Singapore, an essential hub for the supply of marine fuels, plays a strategic role in this new balance.
Although Western arbitrage flows to Singapore are expected to bolster stocks, Chinese demand remains a major factor.
According to Singapore-based traders, the fundamentals of the Asian LSFO market are set to hold, despite increased short-term price pressure.
The short-term swap price spread for LSFO in Singapore (M1-M2) widened its backwardation by 61.4% in a single day, illustrating the market’s growing volatility.
This context is partly fuelled by rising premiums on physical marine fuel cargoes.
Other market observers believe that this situation is exacerbated by recent supply reductions from other regions, such as Nigeria, where disruptions have been observed.

Impact on refining margins

Refining margins for LSFO in Asia continue to fluctuate according to Chinese export quota announcements and the availability of products on the market.
The Al Zour refinery in Kuwait saw its production increase after the summer period, but maintenance plans scheduled for the fourth quarter of 2024 should limit export volumes.
On the other hand, falling demand for power generation in the Middle East points to an increase in LSFO exports to Asia.
The premium on Singaporean cargoes peaked at $17.45/metric ton, according to recent data from S&P Global Commodity Insights, marking a significant increase on previous days.
Despite these increases, traders anticipate a price readjustment from October onwards, due to expected arbitrage volumes from the West.

Implications for Chinese suppliers

Reduced export quotas put Chinese suppliers in a complex position.
With only 1 million tonnes allocated for LSFO, China’s exports are limited, while domestic demand continues unabated.
The main players on the Chinese market, including Sinopec, PetroChina and CNOOC, are sharing volumes well below forecasts, which could force these companies to review their supply strategies.
Traders estimate that monthly demand from China could represent between 400,000 and 500,000 tonnes imported from Singapore.
This situation is also leading to an intensification of physical purchases on spot markets.
PetroChina, for example, recently purchased 420,000 tonnes of 0.5% sulfur marine fuel oil during Platts’ “Market on Close” evaluation process, representing a significant share of the month’s traded volumes.

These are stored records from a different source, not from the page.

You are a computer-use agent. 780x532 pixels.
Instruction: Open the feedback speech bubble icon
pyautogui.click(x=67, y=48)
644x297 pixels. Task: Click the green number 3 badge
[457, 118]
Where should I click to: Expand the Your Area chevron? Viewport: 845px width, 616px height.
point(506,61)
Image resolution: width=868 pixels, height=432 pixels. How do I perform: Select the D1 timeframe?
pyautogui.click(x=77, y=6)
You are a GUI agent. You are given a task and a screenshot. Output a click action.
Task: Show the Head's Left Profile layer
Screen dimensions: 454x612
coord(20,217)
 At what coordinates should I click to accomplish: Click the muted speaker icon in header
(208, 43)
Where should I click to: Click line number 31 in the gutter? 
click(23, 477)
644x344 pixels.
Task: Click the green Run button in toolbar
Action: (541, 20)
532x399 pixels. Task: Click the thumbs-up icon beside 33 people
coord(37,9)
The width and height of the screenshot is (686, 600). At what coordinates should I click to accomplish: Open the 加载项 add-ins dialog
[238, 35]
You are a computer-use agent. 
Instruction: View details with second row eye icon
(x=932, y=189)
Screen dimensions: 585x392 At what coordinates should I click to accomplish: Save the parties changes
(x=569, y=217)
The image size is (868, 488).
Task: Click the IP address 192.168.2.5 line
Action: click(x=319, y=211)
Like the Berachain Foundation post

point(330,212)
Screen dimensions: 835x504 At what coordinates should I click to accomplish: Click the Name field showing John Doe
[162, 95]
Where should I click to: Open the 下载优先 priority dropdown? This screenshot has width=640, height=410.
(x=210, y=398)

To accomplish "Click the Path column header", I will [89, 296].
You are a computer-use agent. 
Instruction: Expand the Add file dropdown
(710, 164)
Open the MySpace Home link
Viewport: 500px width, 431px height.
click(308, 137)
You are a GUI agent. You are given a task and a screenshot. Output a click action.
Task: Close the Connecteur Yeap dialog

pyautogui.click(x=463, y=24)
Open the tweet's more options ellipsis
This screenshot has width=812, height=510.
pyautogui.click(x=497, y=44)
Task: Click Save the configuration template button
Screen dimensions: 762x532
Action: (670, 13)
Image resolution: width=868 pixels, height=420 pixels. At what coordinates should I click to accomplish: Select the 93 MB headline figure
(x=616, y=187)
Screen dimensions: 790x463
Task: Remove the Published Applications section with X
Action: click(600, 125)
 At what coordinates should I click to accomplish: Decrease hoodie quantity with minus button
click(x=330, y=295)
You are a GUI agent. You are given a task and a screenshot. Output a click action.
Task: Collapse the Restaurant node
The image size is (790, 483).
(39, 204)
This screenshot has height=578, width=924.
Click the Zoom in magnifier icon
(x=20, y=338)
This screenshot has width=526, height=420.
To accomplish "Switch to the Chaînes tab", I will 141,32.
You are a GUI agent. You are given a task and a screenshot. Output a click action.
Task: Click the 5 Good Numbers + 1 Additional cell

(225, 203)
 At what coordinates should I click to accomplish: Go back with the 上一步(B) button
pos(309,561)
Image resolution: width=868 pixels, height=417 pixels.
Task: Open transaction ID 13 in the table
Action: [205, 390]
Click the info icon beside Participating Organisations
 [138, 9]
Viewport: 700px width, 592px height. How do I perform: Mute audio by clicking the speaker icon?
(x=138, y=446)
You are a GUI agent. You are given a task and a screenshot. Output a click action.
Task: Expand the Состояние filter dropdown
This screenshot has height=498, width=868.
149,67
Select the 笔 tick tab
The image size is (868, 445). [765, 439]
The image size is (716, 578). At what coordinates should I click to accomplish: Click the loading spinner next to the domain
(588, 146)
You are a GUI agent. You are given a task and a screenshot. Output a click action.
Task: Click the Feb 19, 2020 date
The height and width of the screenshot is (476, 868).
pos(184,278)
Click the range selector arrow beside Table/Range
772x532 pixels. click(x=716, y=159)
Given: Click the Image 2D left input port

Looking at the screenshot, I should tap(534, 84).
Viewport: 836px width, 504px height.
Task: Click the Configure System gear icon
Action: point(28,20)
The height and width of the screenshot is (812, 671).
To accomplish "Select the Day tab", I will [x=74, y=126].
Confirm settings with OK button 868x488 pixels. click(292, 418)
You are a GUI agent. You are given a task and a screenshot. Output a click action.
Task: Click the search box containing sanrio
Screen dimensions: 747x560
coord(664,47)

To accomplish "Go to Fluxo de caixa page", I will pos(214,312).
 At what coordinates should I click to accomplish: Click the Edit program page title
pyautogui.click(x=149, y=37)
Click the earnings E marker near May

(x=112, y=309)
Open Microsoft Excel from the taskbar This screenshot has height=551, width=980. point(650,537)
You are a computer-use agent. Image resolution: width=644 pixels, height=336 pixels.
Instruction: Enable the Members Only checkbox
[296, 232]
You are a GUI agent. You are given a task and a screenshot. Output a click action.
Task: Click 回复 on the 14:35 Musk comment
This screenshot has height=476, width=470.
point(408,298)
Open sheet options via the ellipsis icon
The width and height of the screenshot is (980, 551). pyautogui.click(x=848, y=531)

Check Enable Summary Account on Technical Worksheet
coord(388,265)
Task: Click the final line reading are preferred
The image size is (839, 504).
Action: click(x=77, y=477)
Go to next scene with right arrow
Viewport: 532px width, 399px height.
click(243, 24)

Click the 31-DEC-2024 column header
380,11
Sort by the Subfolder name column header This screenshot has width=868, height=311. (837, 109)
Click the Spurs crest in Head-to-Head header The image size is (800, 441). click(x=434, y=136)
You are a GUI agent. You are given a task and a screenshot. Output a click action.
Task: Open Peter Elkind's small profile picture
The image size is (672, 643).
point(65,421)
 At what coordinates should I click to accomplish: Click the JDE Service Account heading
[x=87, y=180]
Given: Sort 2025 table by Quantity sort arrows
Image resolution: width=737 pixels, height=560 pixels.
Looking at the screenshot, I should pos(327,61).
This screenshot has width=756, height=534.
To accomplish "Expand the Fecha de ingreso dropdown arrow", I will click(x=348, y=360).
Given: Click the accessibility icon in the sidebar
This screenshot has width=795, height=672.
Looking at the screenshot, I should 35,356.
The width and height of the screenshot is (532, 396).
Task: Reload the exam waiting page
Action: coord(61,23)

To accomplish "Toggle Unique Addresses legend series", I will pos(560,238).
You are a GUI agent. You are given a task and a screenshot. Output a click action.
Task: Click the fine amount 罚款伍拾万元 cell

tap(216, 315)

Outlook for the fourth quarter

Despite the current disruptions, the Asian LSFO market should benefit from the continued arrival of cargoes from the West.
Larger volumes are expected from mid-October onwards, which could moderate any significant price rises.
However, the balance between sustained Chinese demand and increased Western arbitrage arrivals will be a key factor in the months ahead.
Traders remain attentive to the evolution of Chinese export quotas, but also to the capacity of the region’s refineries to meet demand, which remains buoyant.
With market conditions evolving rapidly, volatility looks set to become a permanent feature of the Asian LSFO market, particularly influenced by China’s quota policies and the evolution of global trade flows.